As he sidled from doorway to doorway, there suddenly came to him the rich scent of roasting meat. Saliva sprang into his mouth. He was drawn towards the scent, which came from a brazier where a peasant was cooking small pads of meat. The peasant customers, lit by a single flare, stood at a respectful distance, staring at the meat or occasionally turning to look at each other in a nervous, unsmiling intensity of anticipation. The cook seemed conscious of his superior position. He offered the meat with an air of bestowing it. He whose turn it was glanced about uncertainly before taking it and, when he had paid with a small coin, slipped away to eat in the shadows, alone.

After Yakimov had watched this exchange take place half a dozen times, he took the coins from his pocket and spread them on his palm. They comprised of a few
lire, filler
and
para
. The cook, to whom he presented them, examined them closely then picked out the largest of the Hungarian coins. He handed Yakimov a piece of meat. Like the others, Yakimov went aside to eat. The savour unbalanced him. He swallowed too quickly. For an ecstatic moment the meat was there, then it was gone. Nothing remained but a taste lingering about his neglected teeth, so honey-sweet it gave him heart to ask his way again.

He returned to the brazier and spoke to a peasant who looked a little more alert than the others. The man did not answer or meet his eyes but, hanging his head, glanced from side to side as though at a loss to account for the noise he heard. A little dark gypsy of a fellow came bustling up and, pushing the peasant contemptuously aside, asked in English: ‘What is it you are wanting?’

‘I am looking for the British Legation.’

‘Not here. Not anywhere here.’

‘But where?’

‘A long way. It is necessary to find a conveyance.’

‘Tell me the way. I can walk.’

‘No, no. Too far. Too difficult.’ Dropping Yakimov abruptly, the gypsy went across to the other side of the brazier, where he stood looking resentfully across at him.

Yakimov was growing tired. His coat hung hot and heavy on his shoulders. He wondered if he could find some sort of lodging for the night, making his usual promise to pay next day.

As he went on, the quayside widened into an open cobbled space where a gritty wind sprang up and blew feathers into his face. On the further side, near a main road, stood several crates packed with live fowl. This, he realised, was a chicken market, the source of the pervading stench.

He crossed to the crates and took down one so that the others formed a seat. He sat protected by the crates behind him. The hens, stringy Balkan birds, stirred and cackled a while, then slept again. From somewhere in the market a clock struck nine.
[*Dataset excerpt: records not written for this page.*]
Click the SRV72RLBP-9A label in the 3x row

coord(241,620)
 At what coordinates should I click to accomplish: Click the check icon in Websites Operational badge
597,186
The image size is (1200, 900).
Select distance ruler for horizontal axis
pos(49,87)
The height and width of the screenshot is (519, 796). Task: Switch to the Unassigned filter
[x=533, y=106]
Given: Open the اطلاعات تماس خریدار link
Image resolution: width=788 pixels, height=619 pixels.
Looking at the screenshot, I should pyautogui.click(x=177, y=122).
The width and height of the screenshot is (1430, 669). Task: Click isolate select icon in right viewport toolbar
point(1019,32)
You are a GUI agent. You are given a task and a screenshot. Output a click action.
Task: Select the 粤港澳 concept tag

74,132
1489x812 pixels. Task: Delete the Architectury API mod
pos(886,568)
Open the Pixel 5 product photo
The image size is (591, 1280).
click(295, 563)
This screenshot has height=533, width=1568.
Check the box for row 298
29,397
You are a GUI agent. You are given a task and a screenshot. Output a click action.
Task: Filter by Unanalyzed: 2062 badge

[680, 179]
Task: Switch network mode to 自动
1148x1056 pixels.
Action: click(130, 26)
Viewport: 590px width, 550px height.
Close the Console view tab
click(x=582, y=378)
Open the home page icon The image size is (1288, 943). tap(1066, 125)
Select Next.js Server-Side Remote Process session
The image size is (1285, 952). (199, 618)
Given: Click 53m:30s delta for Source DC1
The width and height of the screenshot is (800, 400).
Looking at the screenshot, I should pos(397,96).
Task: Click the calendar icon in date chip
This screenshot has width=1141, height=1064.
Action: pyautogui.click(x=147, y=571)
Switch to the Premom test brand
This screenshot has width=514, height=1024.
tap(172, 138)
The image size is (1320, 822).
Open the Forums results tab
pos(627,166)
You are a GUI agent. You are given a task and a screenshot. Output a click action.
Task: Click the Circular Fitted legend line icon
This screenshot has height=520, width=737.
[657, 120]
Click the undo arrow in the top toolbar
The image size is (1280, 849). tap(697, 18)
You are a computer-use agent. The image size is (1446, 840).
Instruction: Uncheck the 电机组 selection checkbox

He had been wandering about for two hours or more. He sighed. His fragile body had become too heavy to move. Wedging his case out of sight between the crates, he drew up his feet, put down his head and slept.

When awakened by the long scream of a braking car, he murmured: ‘Unholy hour, dear boy’, and tried to turn round. His knees struck the wire of the coop behind him. The cramp in his limbs forced him to full consciousness. He scrambled up to see what vehicles could be passing, so erratically and in such profusion when it was barely daylight. He saw a procession of mud-caked lorries swerving and swaying on the crown of the road. One lorry dipped towards the kerb, causing him to jump back in alarm. As it straightened and went on, he gazed after it, shocked, the more so because he himself drove with inspired skill.

Behind the lorries came a string of private cars – a seemingly endless string: all the same mud-grey, all oddly swollen in shape, the result, Yakimov realised, of their being padded top and sides with mattresses. The windscreens were cracked. The bonnets and wings were pockmarked. Inside the cars, the passengers – men, women and children – lay about, abandoned in sleep. The drivers nodded over the steering-wheels.